成为“行动中的默观者”这概念也冲击到他对祈祷的新概念招来猜疑,因而被宗教裁判所关进牢里。他写道:“被监禁十七天,并未受审讯,也不知道坐牢的理由。”许多教廷人士,他们认为这近乎异端。但依纳爵态度坚定:他的会士必须是行动中的默观者,引领他人在一切事物中找到天主。

接上篇

依纳爵自述小传

    在巴黎那段时间,他汇集了几个新朋友,日后成为最初的 “同伴”,或者说第一批耶稣会士。这些人当中包括方济各•沙勿略,就是后来知名的伟大传教士圣方济•蕯威。1534年,依尼高和六位朋友一起结盟成为伙伴,共同发了贫穷与贞洁愿。

    后来,依纳爵(这时他如此之称,误以为依尼高是这个拉丁名字的一种变体)决定,若是他的小团体获得教宗认可,就能行更多的善。他们已经表明自己“了无牵挂”。教宗觉得什么是最好的,他们便会去做,因为教宗对于他们在何处能发挥最大的益处,应该有更好的想法。

    最终,依纳爵和他的伙伴们请求教宗正式许可他们开始一个新的修会—— “耶稣的伙伴”,或称“耶稣会”。他们费了好大功夫才得到许可。早在1526年,依纳爵仍在西班牙的亚卡拉读书时,他对祈祷的新概念便招来猜疑,因而被宗教裁判所关进牢里。他写道:“被监禁十七天,并未受审讯,也不知道坐牢的理由。”

    成为“行动中的默观者”这概念也冲击到许多教廷人士,他们认为这近乎异端。有些显赫的神职人员相信修会成员应隐居于修院围墙后面,就像熙笃会或加尔默罗会的会士那样,或者至少也应度远离“世俗闹剧”的生活,像方济会士那样。一位修会会士要“入世”,而不用每隔几个小时就聚在一起祈祷,这方式令人震惊。但依纳爵态度坚定:他的会士必须是行动中的默观者,引领他人在一切事物中找到天主。

    有些人甚至觉得他们的修会名称显得倨傲。这些没没无闻的人是谁啊,竟然声称他们是耶稣会?“耶稣会士”的名称是在修会成立不久为人所用,起初带有讥嘲的味道,但最终却成了荣誉的标记。今日我们骄傲地用这名称。(有些人说:太骄傲了!)

    1537年,依纳爵和他几位伙伴晋铎。这位重新开始而变得谦逊的人,延迟了自己的首祭弥撒超过一年之久,为这件大事在心灵上准备自己,而且,或许他希望能在白冷举行首祭。当然这种做法证实了不可行之后,他遂决定在罗马的圣母大殿举行弥撒,一般相信在那殿中有耶稣“真正躺过的马槽”。

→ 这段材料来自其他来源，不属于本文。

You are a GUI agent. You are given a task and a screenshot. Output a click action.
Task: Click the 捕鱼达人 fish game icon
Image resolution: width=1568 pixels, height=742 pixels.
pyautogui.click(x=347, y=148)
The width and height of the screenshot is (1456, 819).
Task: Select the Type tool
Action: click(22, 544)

    后来依纳爵藉着周详解释他团体的目标,说服那些批评他的人,甚至还带领几位诋毁者做完神操。1540年,教宗保禄三世正式认可了耶稣会。耶稣会士的目标既简单又宏大:並不是如一般所认为的“抵制”新教改革,而是“帮助人灵”。这是在耶稣会早期文献中最常出现的词语。

    依纳爵的余生在罗马度过:他担任耶稣会的总会长、撰写《会宪》、派遣会士到全球各个角落、与会士团体通信、继续他的灵修辅导、创立罗马第一所孤儿院、开办罗马学院(一所男校,很快发展成大学),甚至建立一个叫做圣玛尔大宿舍的中途之家以收容自新的娼妓。依纳爵继续他撰写《会宪》的工作,並治理日益庞大的修会,直至去世。

到头来,经年累月的苦行已造成了损伤。依纳爵在世的最后一年,除了受肝病之苦外,数度发高烧、过渡疲劳,还加上一辈子折磨他的胃病,最终他只能待在自己的房间。他在世最后几天,会院负责照管病患的会士报告说,他听见“依纳爵神父”在祈祷中叹息,並柔声呼喊:“啊,天主!”他与1556年7月31日逝世。